Les « pardon, je passe à gauche » se multiplient… Je dois les accepter, ça fait partie du jeu, mais p****n, c’est dur ! Les singles s’enchaînent.
J’entends les coureurs arriver derrière moi, alors j’anticipe. Pas d’écouteurs, je reste attentive et les laisse passer. Certains ne me voient même pas sur le côté ou sont muets… ou pas Français !
J’aurais pu tenter le « pardon, je passe à droite », mais pas folle la guêpe : à droite, c’est le vide ! Tu pousses le bouchon un peu trop loin, Maurice !
On enchaîne avec une montée puis une nouvelle descente. Malheureusement, je ne peux pas vraiment vous décrire le paysage, je ne vois que mes pieds, et le temps est couvert.

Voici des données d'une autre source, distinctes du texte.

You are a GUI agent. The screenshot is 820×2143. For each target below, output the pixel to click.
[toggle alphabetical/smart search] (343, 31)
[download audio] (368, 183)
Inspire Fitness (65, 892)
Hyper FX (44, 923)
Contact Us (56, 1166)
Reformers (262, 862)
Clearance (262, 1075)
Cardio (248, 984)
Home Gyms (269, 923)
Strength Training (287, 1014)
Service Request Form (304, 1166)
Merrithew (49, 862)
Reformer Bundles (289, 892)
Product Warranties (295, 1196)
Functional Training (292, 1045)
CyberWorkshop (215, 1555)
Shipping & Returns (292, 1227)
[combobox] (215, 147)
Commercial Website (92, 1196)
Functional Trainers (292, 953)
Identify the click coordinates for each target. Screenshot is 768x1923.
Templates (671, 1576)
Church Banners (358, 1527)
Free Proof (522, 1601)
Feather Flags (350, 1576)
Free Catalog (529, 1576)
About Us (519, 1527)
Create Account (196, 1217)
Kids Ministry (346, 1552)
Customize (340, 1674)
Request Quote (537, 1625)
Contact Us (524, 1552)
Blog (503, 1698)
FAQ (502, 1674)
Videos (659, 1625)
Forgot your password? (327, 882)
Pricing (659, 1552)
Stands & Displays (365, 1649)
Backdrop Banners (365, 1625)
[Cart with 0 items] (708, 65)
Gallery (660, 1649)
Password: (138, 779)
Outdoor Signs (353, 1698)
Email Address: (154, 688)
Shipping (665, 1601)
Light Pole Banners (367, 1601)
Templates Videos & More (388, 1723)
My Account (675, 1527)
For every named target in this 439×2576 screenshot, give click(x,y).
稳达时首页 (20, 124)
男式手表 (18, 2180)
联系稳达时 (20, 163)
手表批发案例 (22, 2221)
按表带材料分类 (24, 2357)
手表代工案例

La bruine s’intensifie, mais je me sens bien !
Tout défile ensuite : on descend de la montagne vers une rivière, passe un pont, et hop, un ravito en eau ! Je prends juste une gourde, une compote, et je repars.
Une petite photo à Matteo, quelques messages des copains qui font chaud au cœur, et c’est reparti.
Je sais que j’ai passé les portions les plus longues en termes de kilomètres, mais pas en D+ !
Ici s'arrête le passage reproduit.